The Baggers class presented by MotoAmerica during roadrace events has proven to be a resounding success, featuring heavily modified Harley-Davidson Road Glides competing against Indian Challengers. Whispers circulate about horsepower figures ranging between 165 to 185, showcasing the remarkable capabilities of these bikes, which are required to meet a minimum weight of 620 pounds and have astounded many with their ability to achieve exceptionally fast lap times.

It's a timely reminder for Harley riders that while being cool is enjoyable, the thrill of speed is equally exhilarating. Enter the CVO Road Glide ST from the Motor Company, now equipped with the 121 HO engine—121 HO indicating a 121ci (1,977cc) High Output powerplant—delivering an impressive 127 hp at 4,900 rpm and 145 lb.-ft. of torque at 3,000 rpm.

In contrast to non-ST 121 engines, this version forgoes variable valve timing in favor of a camshaft with extended, race-inspired valve timing, reaching a redline of 5,900 rpm.

Traditionally, Harleys have been renowned for their substantial low-end torque, necessary to propel their considerable weight from a standstill. However, with the evolving landscape of higher cruising speeds and increased traffic demands, the need for enhanced performance has led to advancements such as increased engine displacement.

Variable valve timing (VVT) has proven beneficial for acceleration during maneuvers like passing and merging.

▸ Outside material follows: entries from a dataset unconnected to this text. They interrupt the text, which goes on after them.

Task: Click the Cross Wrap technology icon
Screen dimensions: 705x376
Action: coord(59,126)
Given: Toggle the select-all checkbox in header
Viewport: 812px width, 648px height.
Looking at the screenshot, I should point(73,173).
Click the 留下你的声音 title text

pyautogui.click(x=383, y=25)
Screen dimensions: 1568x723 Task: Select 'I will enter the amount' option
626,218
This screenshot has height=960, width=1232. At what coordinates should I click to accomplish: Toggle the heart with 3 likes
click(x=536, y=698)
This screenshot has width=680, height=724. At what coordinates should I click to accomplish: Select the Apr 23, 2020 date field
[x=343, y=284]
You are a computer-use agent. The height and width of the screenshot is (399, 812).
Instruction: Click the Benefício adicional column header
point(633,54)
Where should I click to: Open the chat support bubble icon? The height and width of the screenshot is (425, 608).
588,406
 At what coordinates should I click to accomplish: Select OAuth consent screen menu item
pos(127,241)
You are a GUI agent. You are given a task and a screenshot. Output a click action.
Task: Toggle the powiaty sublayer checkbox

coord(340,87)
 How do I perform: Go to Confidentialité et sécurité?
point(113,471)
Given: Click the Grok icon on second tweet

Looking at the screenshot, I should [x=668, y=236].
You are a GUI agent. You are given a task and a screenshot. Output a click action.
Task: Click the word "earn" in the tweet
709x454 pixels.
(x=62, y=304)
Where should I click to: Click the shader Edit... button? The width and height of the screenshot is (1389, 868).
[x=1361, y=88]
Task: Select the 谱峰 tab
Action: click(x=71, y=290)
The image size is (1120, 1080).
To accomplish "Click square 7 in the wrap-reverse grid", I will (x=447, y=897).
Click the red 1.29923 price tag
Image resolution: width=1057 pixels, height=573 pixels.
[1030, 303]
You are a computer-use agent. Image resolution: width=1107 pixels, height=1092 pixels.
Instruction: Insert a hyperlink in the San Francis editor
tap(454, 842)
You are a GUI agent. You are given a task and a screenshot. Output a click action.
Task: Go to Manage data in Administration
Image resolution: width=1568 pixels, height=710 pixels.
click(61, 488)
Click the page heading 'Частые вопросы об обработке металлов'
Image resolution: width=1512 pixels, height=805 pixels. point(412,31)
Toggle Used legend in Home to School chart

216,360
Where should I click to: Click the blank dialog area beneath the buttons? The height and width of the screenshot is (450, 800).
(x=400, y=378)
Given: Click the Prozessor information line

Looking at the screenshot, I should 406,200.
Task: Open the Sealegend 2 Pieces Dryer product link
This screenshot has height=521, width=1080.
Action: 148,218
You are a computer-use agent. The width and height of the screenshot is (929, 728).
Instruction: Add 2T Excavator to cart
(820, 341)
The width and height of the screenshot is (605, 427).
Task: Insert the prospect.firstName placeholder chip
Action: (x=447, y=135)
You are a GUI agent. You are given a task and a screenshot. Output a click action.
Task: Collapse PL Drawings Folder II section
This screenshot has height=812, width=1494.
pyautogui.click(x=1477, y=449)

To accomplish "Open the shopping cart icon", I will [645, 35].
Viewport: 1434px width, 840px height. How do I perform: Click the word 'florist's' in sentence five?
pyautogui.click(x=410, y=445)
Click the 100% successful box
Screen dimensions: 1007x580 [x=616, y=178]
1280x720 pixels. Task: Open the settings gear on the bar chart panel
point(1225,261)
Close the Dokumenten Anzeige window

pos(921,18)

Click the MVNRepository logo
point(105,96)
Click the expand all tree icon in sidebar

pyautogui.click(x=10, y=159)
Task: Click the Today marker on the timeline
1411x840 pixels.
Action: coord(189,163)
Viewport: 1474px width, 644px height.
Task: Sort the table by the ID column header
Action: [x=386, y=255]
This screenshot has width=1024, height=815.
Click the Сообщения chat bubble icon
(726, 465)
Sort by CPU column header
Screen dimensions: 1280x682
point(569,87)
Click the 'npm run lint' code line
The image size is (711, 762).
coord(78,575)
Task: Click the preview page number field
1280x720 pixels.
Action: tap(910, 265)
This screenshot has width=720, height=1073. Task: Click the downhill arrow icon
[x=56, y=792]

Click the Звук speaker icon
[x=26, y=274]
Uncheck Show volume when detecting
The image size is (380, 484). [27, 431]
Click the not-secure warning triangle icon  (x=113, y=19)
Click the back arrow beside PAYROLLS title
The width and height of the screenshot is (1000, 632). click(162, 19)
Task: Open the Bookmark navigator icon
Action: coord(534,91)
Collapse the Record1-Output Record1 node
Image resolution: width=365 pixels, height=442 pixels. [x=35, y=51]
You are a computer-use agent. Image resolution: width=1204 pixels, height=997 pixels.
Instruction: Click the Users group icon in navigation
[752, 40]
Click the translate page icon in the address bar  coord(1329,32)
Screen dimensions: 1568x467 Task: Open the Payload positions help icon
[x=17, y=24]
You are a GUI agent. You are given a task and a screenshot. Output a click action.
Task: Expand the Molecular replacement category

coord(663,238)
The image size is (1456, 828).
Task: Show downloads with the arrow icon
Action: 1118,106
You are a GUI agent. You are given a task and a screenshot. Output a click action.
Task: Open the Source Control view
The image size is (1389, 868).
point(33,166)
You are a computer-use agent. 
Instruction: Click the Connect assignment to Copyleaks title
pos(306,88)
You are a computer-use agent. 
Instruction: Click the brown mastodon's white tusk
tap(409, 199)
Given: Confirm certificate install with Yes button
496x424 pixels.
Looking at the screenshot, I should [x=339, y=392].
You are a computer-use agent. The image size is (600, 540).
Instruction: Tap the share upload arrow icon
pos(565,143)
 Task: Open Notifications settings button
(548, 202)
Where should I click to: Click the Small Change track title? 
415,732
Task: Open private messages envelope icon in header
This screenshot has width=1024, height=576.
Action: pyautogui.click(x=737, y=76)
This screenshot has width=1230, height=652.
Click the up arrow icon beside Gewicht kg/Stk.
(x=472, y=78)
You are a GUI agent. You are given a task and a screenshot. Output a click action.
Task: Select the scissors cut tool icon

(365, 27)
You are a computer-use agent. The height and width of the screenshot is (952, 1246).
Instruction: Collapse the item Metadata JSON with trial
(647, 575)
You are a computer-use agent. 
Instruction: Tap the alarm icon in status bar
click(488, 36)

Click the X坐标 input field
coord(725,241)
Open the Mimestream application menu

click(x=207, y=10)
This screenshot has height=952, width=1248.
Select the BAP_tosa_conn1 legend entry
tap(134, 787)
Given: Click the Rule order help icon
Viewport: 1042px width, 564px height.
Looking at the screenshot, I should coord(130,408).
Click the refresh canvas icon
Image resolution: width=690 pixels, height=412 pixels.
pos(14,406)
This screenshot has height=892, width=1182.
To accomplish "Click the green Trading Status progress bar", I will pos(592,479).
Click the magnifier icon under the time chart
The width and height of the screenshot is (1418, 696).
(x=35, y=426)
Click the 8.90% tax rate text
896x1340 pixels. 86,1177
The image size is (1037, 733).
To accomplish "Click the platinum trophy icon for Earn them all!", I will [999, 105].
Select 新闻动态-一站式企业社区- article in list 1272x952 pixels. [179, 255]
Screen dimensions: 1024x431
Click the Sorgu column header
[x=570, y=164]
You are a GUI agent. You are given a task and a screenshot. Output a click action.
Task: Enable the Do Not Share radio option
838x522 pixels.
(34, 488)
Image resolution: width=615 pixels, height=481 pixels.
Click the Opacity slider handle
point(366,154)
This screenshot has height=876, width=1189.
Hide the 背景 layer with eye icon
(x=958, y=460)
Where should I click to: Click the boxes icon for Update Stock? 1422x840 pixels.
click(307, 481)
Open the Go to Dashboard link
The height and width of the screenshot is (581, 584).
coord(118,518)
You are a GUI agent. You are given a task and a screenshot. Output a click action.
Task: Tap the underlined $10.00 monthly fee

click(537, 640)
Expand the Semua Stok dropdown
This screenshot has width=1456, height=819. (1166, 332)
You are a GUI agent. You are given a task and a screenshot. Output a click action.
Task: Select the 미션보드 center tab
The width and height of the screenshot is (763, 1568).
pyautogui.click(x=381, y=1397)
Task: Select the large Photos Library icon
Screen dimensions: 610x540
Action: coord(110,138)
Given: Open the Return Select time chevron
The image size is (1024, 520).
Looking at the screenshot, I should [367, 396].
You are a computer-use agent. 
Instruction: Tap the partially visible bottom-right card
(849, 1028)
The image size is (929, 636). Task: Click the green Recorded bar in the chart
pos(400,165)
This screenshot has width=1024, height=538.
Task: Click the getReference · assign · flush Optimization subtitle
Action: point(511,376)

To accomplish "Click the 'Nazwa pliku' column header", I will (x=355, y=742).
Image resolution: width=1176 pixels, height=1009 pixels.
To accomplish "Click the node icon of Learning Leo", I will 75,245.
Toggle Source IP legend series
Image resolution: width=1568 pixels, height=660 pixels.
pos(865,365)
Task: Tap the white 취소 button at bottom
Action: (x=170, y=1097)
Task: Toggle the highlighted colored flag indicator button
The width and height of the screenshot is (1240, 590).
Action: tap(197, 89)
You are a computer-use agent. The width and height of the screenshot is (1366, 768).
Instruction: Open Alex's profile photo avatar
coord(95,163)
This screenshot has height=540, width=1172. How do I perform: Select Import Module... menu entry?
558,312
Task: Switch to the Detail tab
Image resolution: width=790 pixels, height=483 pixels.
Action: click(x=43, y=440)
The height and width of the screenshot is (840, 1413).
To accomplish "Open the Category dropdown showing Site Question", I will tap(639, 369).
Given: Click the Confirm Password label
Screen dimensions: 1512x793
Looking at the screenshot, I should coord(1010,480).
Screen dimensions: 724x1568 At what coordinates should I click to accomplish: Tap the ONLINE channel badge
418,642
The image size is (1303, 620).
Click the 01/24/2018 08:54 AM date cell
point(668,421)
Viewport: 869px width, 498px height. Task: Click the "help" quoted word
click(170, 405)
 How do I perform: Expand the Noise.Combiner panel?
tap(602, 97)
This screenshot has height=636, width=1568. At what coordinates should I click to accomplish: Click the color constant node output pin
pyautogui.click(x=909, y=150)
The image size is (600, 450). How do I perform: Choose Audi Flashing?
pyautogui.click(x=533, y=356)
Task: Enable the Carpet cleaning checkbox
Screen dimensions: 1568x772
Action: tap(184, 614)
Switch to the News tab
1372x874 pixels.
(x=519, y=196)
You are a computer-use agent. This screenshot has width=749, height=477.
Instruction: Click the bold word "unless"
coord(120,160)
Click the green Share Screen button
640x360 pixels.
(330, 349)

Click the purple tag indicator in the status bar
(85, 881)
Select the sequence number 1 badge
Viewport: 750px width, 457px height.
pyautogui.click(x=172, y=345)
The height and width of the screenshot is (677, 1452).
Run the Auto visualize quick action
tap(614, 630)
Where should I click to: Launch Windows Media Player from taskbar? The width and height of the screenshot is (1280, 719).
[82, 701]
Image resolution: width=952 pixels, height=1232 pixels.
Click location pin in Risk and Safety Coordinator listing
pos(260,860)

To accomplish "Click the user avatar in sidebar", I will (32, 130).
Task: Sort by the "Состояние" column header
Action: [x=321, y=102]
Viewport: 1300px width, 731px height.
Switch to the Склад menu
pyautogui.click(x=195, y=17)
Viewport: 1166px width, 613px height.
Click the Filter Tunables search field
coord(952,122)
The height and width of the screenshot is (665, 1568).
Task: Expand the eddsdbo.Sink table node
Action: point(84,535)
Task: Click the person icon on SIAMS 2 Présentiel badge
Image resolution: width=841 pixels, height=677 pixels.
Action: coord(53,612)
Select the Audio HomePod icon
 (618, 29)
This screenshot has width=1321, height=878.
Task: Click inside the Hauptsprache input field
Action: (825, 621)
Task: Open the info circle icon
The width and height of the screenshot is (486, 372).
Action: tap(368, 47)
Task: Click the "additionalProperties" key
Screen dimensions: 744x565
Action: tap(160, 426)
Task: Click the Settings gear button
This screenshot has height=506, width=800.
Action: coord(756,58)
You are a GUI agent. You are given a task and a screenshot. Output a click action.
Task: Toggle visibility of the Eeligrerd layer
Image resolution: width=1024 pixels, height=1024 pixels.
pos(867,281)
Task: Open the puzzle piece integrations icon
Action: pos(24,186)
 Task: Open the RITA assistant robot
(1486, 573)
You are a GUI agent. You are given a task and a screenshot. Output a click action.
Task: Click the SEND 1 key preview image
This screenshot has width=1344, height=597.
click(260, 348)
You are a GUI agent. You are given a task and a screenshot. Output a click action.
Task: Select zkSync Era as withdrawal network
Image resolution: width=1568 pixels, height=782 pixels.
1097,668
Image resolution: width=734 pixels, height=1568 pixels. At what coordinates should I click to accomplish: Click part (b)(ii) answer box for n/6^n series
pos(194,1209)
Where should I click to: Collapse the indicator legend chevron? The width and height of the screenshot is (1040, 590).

By adjusting the phase angle between the cam and crankshaft as the engine accelerates, VVT optimizes valve timing for different engine speeds.

The Harley KOTB racing team's experiences have likely informed the development of technologies that marry robust low-end performance with high-end horsepower. This includes innovative camshaft designs that prioritize intake efficiency throughout the entire engine cycle.

Derived from KOTB racing insights, enhancements like the Y-manifold intake and updated cylinder head aim to enhance airflow and overall engine performance. It's a testament to the notion that racing continues to drive advancements in production models, injecting higher levels of excitement and performance into the mix.

Moreover, adjustments such as the front pulley's reduction to 30 teeth from the previous 32 result in a notable 6.7 percent increase in torque at the rear wheel.

As power output rises, managing heat becomes increasingly critical. Liquid-cooling around exhaust valve seats serves to mitigate temperature-related issues, safeguarding critical engine components against the detrimental effects of high temperatures and metal fatigue.